Retype all of the material below exactly, keeping every line and character unchanged.

>> Start EXERCISE INPUTS

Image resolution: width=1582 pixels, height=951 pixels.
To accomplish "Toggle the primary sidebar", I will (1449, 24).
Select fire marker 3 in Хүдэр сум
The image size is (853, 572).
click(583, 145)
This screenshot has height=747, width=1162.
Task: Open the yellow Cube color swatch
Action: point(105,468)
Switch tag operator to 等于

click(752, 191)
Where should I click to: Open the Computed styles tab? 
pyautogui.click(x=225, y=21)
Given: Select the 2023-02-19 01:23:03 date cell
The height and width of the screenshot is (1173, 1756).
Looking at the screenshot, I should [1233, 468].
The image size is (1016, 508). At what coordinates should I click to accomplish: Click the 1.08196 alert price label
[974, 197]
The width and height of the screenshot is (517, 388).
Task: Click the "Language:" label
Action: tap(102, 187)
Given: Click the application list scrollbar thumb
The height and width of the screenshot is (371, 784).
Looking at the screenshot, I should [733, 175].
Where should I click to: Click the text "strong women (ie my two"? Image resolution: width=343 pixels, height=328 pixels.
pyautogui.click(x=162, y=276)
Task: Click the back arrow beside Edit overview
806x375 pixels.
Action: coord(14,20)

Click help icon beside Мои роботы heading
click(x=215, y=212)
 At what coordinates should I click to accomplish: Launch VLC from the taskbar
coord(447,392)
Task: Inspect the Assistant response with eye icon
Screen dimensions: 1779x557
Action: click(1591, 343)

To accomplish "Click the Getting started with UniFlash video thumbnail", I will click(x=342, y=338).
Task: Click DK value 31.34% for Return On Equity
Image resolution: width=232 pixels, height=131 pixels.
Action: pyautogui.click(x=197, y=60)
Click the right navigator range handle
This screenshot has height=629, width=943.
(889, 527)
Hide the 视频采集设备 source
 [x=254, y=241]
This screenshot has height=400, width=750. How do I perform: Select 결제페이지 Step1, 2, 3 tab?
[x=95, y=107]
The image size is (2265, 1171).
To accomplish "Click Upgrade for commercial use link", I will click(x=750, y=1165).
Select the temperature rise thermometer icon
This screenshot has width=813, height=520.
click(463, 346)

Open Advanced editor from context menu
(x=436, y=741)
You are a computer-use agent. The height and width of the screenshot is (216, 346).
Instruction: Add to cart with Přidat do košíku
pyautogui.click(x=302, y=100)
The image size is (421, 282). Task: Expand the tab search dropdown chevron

>> End EXERCISE INPUTS

:: WORKED ANSWER ::
Image resolution: width=1582 pixels, height=951 pixels.
To accomplish "Toggle the primary sidebar", I will (1449, 24).
Select fire marker 3 in Хүдэр сум
The image size is (853, 572).
click(583, 145)
This screenshot has height=747, width=1162.
Task: Open the yellow Cube color swatch
Action: point(105,468)
Switch tag operator to 等于

click(752, 191)
Where should I click to: Open the Computed styles tab? 
pyautogui.click(x=225, y=21)
Given: Select the 2023-02-19 01:23:03 date cell
The height and width of the screenshot is (1173, 1756).
Looking at the screenshot, I should [1233, 468].
The image size is (1016, 508). At what coordinates should I click to accomplish: Click the 1.08196 alert price label
[974, 197]
The width and height of the screenshot is (517, 388).
Task: Click the "Language:" label
Action: tap(102, 187)
Given: Click the application list scrollbar thumb
The height and width of the screenshot is (371, 784).
Looking at the screenshot, I should [733, 175].
Where should I click to: Click the text "strong women (ie my two"? Image resolution: width=343 pixels, height=328 pixels.
pyautogui.click(x=162, y=276)
Task: Click the back arrow beside Edit overview
806x375 pixels.
Action: coord(14,20)

Click help icon beside Мои роботы heading
click(x=215, y=212)
 At what coordinates should I click to accomplish: Launch VLC from the taskbar
coord(447,392)
Task: Inspect the Assistant response with eye icon
Screen dimensions: 1779x557
Action: click(1591, 343)

To accomplish "Click the Getting started with UniFlash video thumbnail", I will click(x=342, y=338).
Task: Click DK value 31.34% for Return On Equity
Image resolution: width=232 pixels, height=131 pixels.
Action: pyautogui.click(x=197, y=60)
Click the right navigator range handle
This screenshot has height=629, width=943.
(889, 527)
Hide the 视频采集设备 source
 [x=254, y=241]
This screenshot has height=400, width=750. How do I perform: Select 결제페이지 Step1, 2, 3 tab?
[x=95, y=107]
The image size is (2265, 1171).
To accomplish "Click Upgrade for commercial use link", I will click(x=750, y=1165).
Select the temperature rise thermometer icon
This screenshot has width=813, height=520.
click(463, 346)

Open Advanced editor from context menu
(x=436, y=741)
You are a computer-use agent. The height and width of the screenshot is (216, 346).
Instruction: Add to cart with Přidat do košíku
pyautogui.click(x=302, y=100)
The image size is (421, 282). Task: Expand the tab search dropdown chevron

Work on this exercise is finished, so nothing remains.